The poster that came out at the same time is a variation on those used for the previous two movies, showing Michael’s mask up close and looking more than a little worn while sparks float up from an off-screen fire.
In August Universal announced the movie would be available on Peacock at the same time it was distributed to theaters. While there was uncertainty at first, theater chains soon made it clear they would still book the film despite the hybrid release, apparently not wanting to lose out on a horror title that always does well when it comes to selling tickets.
The one-sheet that helped make that announcement shows Laurie and Michael back-to-back.
Total Film debuted several new stills from the movie along with comments from Curtis about where Laurie is when this story opens and how this time she’s ready for Michael in a way she hasn’t been before.
Around that same time news came the film’s premiere was scheduled for the opening night of Beyond Fest later in September.
In a short featurette Curtis talks about the conclusion of the story and how this movie represents a “final reckoning” between Laurie and Michael.
The final trailer (10.3m YouTube views), released at the end of September, begins by establishing it’s been four years since the events of the last movie. Laurie is convinced Michael is back but people aren’t sure and believe she’s just obsessed and refuses to move on. When the killings start the attitudes change, but this time Laurie is prepared to do whatever’s necessary to end this once and for all.
Another featurette a week or so later makes it clear this is the final battle between the characters while Curtis shares Laurie’s journey in a third.
An interview with Curtis had her talking about her 45 year history with this franchise, what she thought about playing Laurie one last time and lots more about her career in general.
The Dolby Cinemas-exclusive poster that came out at the end of September shows Michael holding a knife placed between the company’s brand logo. Similarly, the IMAX logo gets slashed by that knife on the poster for that format.
Universal used Peacock to release a special titled “Halloween in Hollywood” that included exclusive interviews with the cast and crew along with first-look footage from this movie.
Short videos that were used as online and TV commercials had come out for a while before this, but full 30-second spots don’t seem to have been used until earlier this month.
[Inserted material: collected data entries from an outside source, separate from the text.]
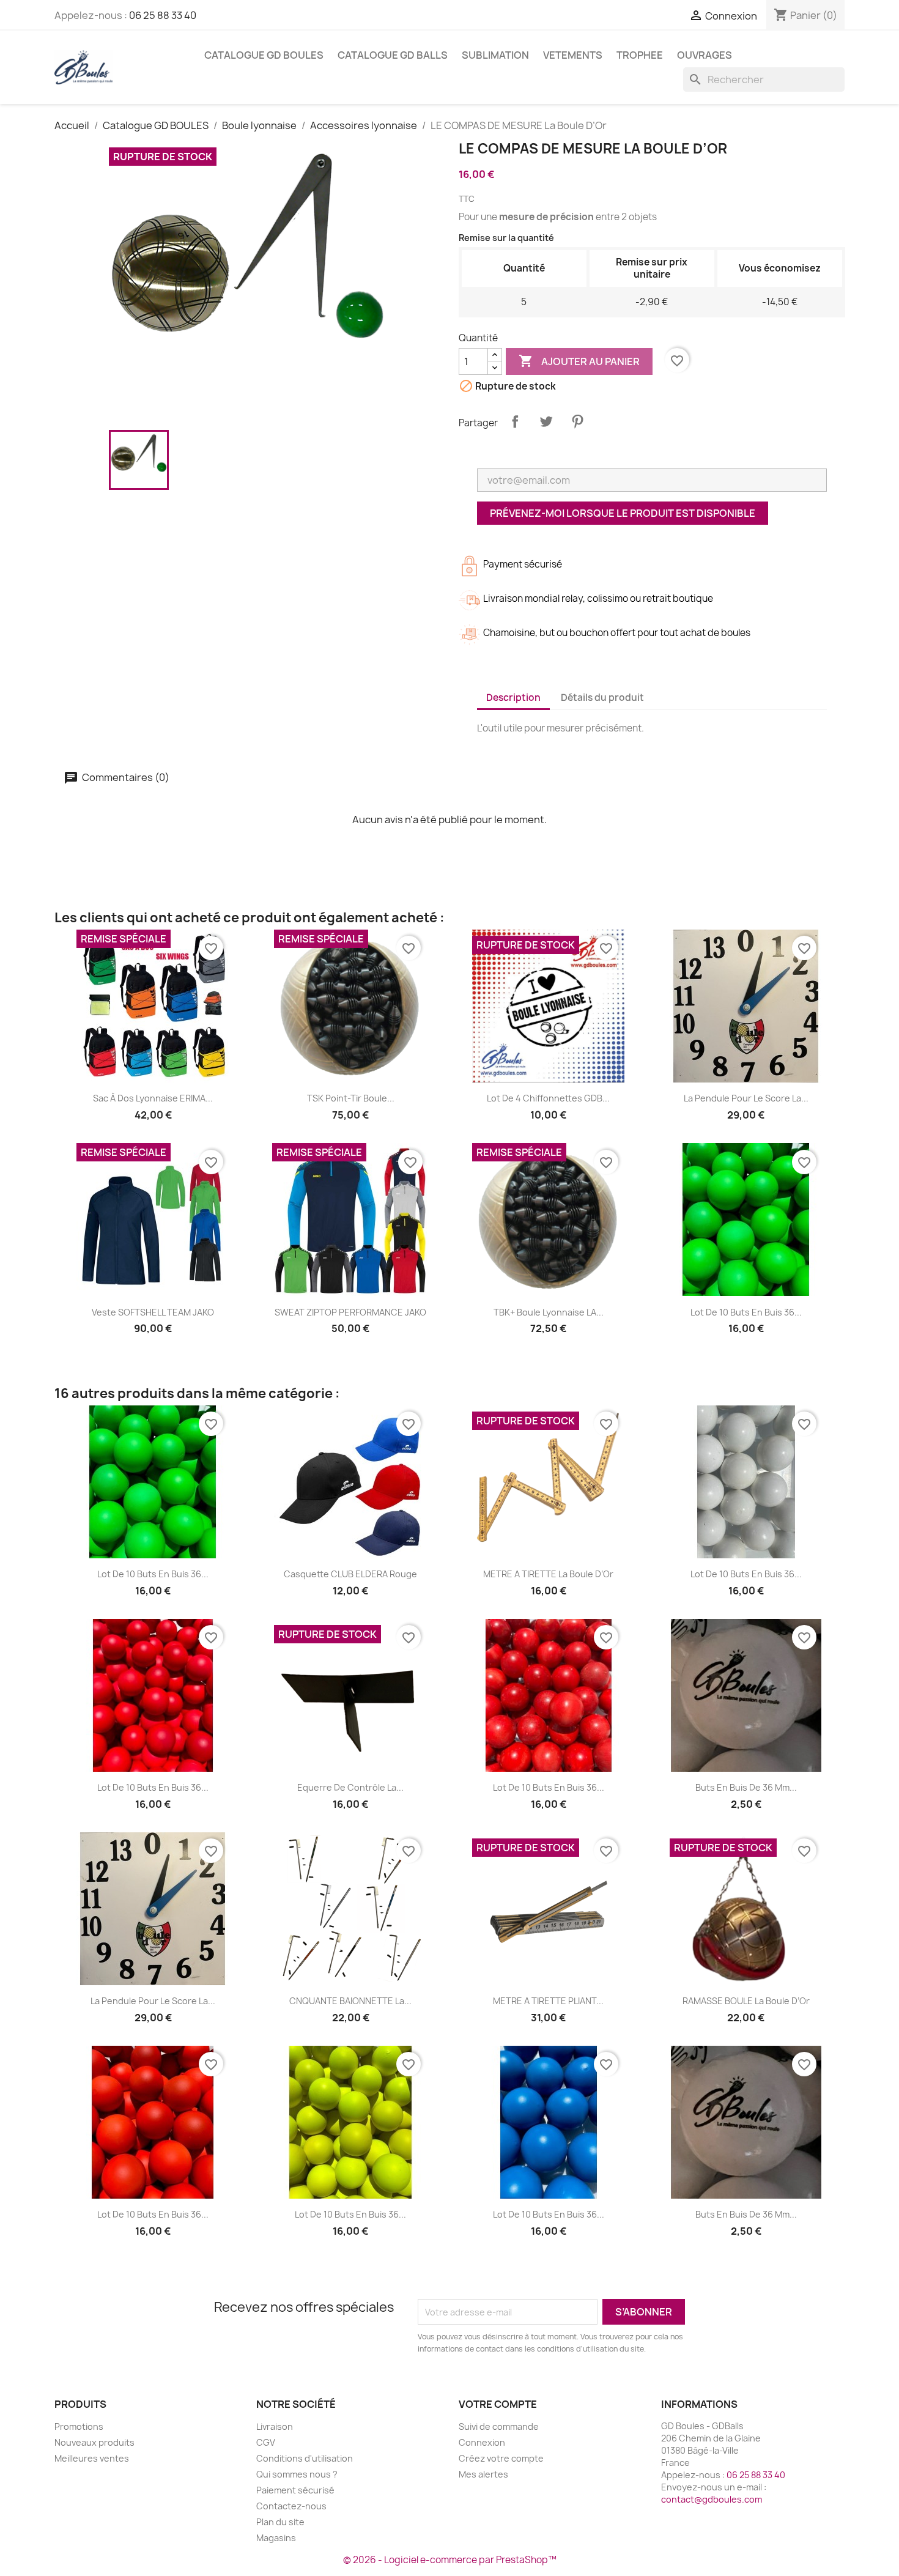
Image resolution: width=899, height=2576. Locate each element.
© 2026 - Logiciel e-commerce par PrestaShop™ (450, 2559)
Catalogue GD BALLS (393, 55)
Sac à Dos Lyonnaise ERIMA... (153, 1098)
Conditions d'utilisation (304, 2458)
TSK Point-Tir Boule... (350, 1098)
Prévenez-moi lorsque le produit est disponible (622, 513)
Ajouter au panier (579, 360)
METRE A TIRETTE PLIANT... (548, 2001)
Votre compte (498, 2404)
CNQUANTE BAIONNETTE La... (350, 2001)
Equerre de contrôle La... (350, 1787)
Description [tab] (513, 697)
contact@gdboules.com (711, 2499)
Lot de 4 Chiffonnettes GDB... (548, 1098)
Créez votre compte (501, 2458)
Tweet (546, 421)
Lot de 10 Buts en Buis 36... (746, 1312)
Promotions (78, 2426)
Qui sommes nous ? (297, 2474)
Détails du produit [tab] (602, 697)
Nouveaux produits (94, 2442)
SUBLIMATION (495, 55)
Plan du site (280, 2522)
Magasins (276, 2538)
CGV (265, 2442)
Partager (515, 421)
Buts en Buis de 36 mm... (746, 1787)
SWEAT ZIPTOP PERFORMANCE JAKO (350, 1312)
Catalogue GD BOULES (264, 55)
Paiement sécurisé (295, 2490)
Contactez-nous (291, 2506)
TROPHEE (639, 55)
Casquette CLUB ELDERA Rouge (350, 1574)
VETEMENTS (572, 55)
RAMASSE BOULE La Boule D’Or (746, 2001)
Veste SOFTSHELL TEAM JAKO (153, 1312)
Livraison (274, 2426)
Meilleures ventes (91, 2458)
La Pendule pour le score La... (746, 1098)
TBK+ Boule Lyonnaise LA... (549, 1312)
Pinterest (577, 421)
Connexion (482, 2442)
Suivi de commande (499, 2426)
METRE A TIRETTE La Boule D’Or (548, 1574)
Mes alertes (483, 2474)
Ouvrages (704, 55)
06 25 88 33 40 (162, 15)
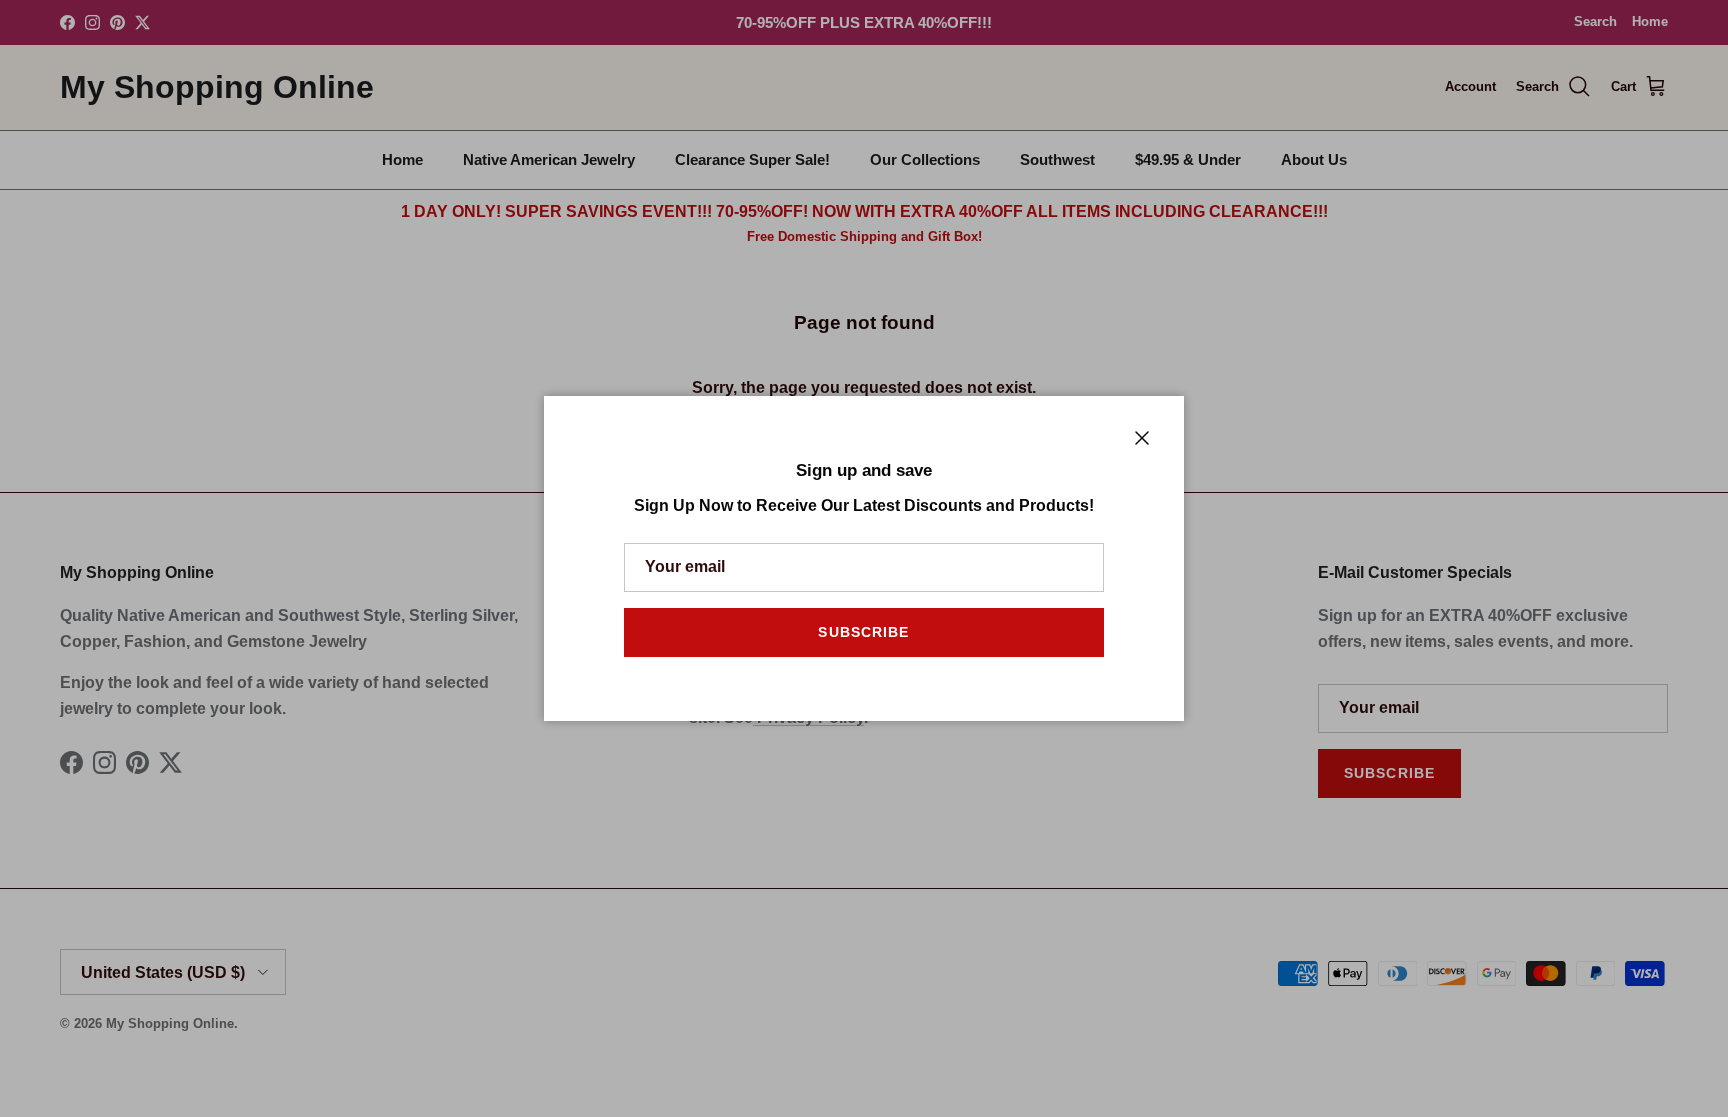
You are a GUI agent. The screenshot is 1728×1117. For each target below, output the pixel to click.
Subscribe (863, 632)
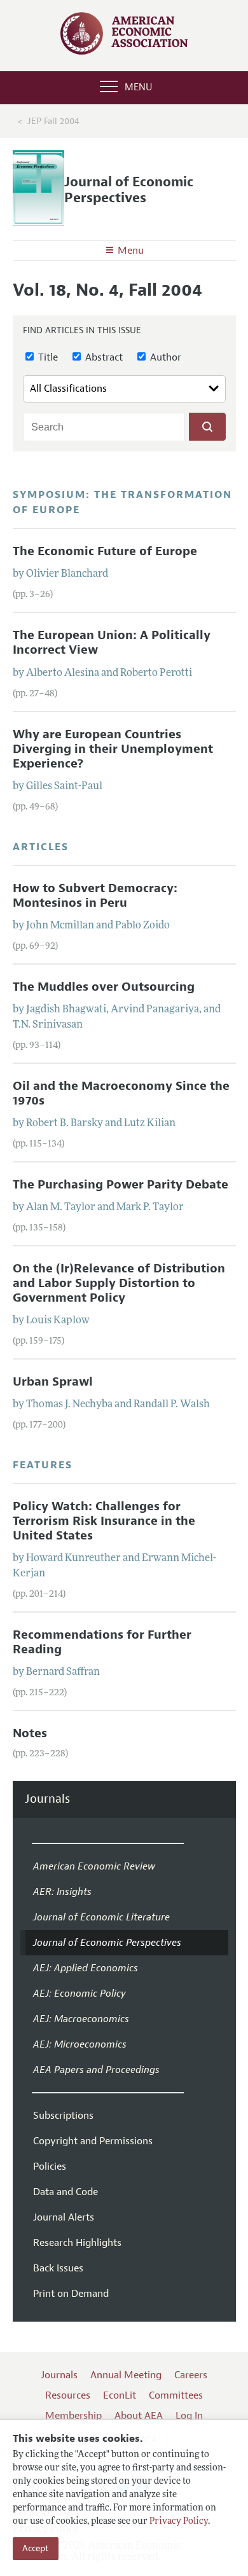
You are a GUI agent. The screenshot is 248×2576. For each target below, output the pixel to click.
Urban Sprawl (53, 1381)
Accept (35, 2548)
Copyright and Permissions (93, 2141)
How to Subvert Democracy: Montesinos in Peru (95, 896)
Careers (190, 2375)
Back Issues (58, 2268)
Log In (189, 2415)
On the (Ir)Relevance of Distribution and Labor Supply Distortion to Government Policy (119, 1283)
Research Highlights (77, 2242)
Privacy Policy (178, 2521)
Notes (30, 1733)
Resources (67, 2395)
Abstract (103, 357)
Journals (47, 1799)
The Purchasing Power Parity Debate (120, 1184)
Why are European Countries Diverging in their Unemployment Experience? (113, 749)
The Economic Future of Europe (105, 551)
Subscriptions (63, 2115)
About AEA (138, 2415)
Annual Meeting (126, 2375)
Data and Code (65, 2192)
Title (47, 357)
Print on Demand (71, 2293)
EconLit (119, 2395)
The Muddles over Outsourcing (104, 987)
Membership (73, 2415)
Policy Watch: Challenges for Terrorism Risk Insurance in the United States (104, 1521)
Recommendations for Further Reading (102, 1642)
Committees (176, 2395)
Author (164, 357)
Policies (49, 2166)
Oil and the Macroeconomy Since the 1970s (121, 1093)
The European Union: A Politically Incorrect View (111, 643)
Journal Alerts (63, 2217)
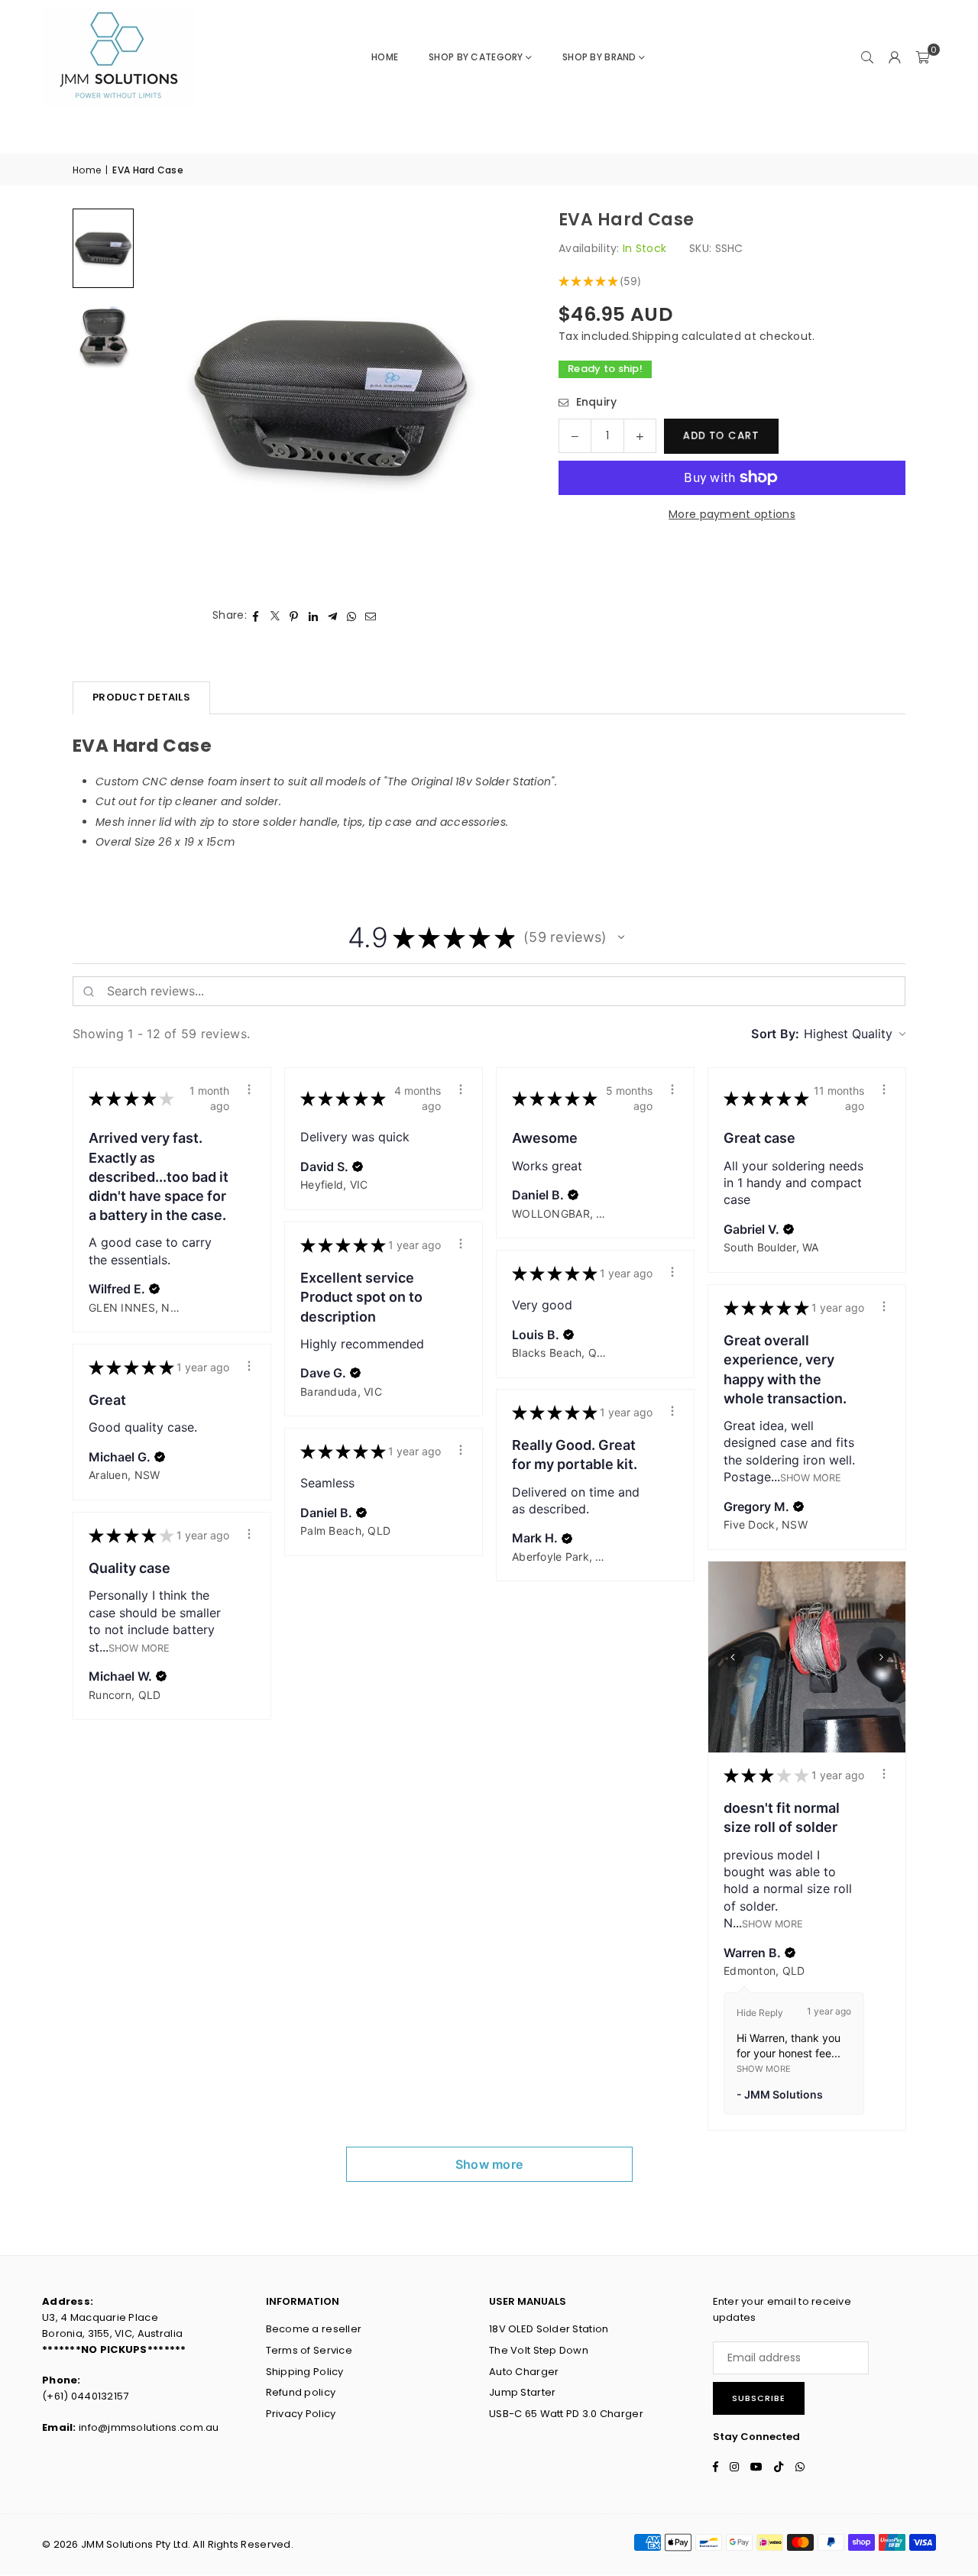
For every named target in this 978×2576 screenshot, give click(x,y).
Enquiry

Street teams were out around New York Comic-Con last weekend handing out tickets to those who found them that could be redeemed at the movie’s booth for exclusive swag.
NYCC also hosted a panel with Curtis celebrating the role these movies have played in her career, praising the skill with which Green reinvented the franchise and generally giving fans a big “thank you” for supporting it all.
While she was in New York City Curtis stopped by both “Kimmel” to promote the film and reiterate her commitment to this being the last time she plays Laurie Strode. On “Late Night” host Seth Myers had his “cousin” Michael Myers on for an interview that went very poorly.
The main message being conveyed to the audience is that they better not miss this movie because it’s the summation of everything that’s been going on to date, at least if you make sure not to count all those sequels that have been retconned out of the franchise’s canon. Whether it’s in theaters or on Peacock, this is your last chance to see Curtis as the original Scream Queen in anything new so you’d better get on it.
That appeal has included lots of praise and thanks offered to fans of the franchise as well as lots of Curtis reflecting on her experiences playing Laurie. But many of those aren’t substantively different from her comments about *returning* to the character for 2018’s Halloween, so the impact of them is somewhat muted.